Frequent patterns, associations, correlations
Classification and prediction Building models (functions) that describe and differentiate classes or concepts for future predictions. For example, Classify countries by (climate), or classify cars by (gas mileage)
Cluster analysis, Grouping data to form a new class. For example, Maximize intra-class similarity & minimize inter-class similarity
Outlier analysis, Data objects that do not fit the general behavior of data, Useful in fraud detection and rare event analysis.
Trend and evolution analysis, Trend and deviation: eg
Regression analysis or Mining Sequential pattern mining: eg
Digital camera, or Periodicity analysis and Similarity-based analysis.
Other pattern-directed or statistical analyses
Data Mining Methods
There are several methods used to perform data mining. The following is the method:
The first technique is association. Association is a rule-based method used to find associations and relationships of variables in a data set.
Usually, this analysis consists of simple “if or then” statements. Association is widely used in identifying product correlations in shopping carts to understand consumer consumption habits.
Thus, companies can develop sales strategies and make better recommendation systems.
Furthermore, classification is the most commonly used method in data mining. Classification is an action to predict the class of an object.
Regression is a technique that explains dependent variable through independent variable analysis. For example, predicting sales of a product based on the correlation between product prices and the average income level of customers.
Clustering is used in dividing the data set into several groups based on the attributes’ similarity. An example of the case is Customer Segmentation. He divides customers into several groups based on the degree of similarity.
Implement Data Mining
1. Market Analysis
The function of data mining in the marketing sector is market analysis, market segmentation (STP), market research, market targeting, cross-selling, and customer relationship management, or CRM. There are several examples of data mining applications in the marketing sector.
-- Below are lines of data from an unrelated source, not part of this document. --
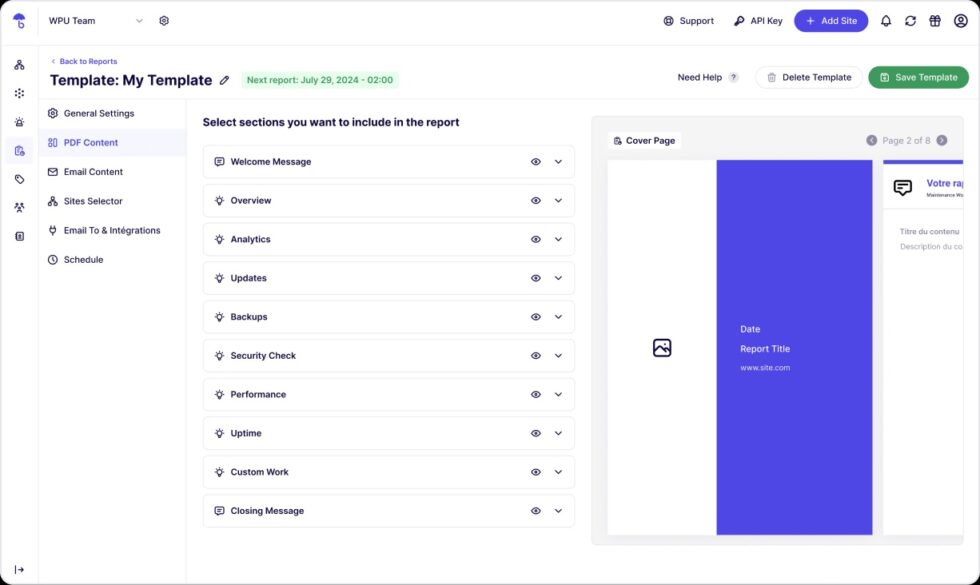Advance to the next preview page
980x585 pixels.
click(941, 140)
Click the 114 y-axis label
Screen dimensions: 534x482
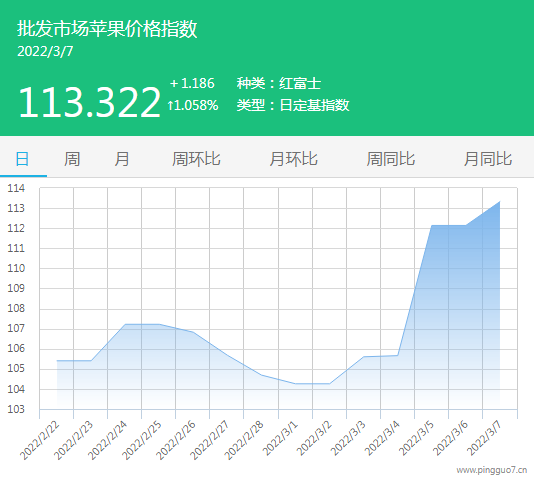pos(16,188)
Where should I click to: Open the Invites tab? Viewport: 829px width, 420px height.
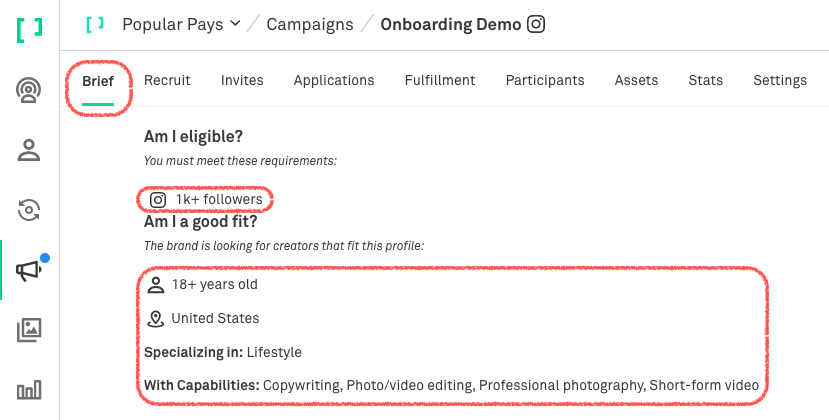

Target marketing to find groups or customers with characteristics similar to their needs. Based on behavior, interests, income levels, and so on that represent the characteristics of consumers in the market.
- Market traffic analysis aims to find the relationship between product sales and predictions based on associations.
- Consumer profiling determines what kind of consumers need services or goods, which will later be classified according to their roles.
- Consumer needs are analyzed to identify the best product for several customer groups. They continue to market orientation, estimate factors that can attract sales leads, and analyze consumer information.
2. Corporate Analysis
In the corporate sector, data mining plays a vital role in customer retention, which is called customer retention, competitor analysis to quality control. However, here are some examples of data mining applications for corporate analysis.
Financial planning, analysis process from cash flow and financial forecasting, and cross-sectional and time series analysis to business asset evaluation.
Resource planning to summarize and compare resources to expenses in production.
Competition is carried out by competitive analysis and competitor analysis strategies, setting strategies for setting market prices to be competitive by setting prices and class basis procedures.
3. Fraud Detection & Mining Unusual Patterns
Data mining also functions to find and detect fraud in a system. By using mini data, you can see the millions of incoming transactions.
Approach: Clustering & model construction for fraud, outlier analysis
Applications: Healthcare, retail, credit card services, Telecomm. For example, auto insurance, money laundering, health insurance, telecommunications, analysis of patterns that deviate from the expected norm, retail industry, etc.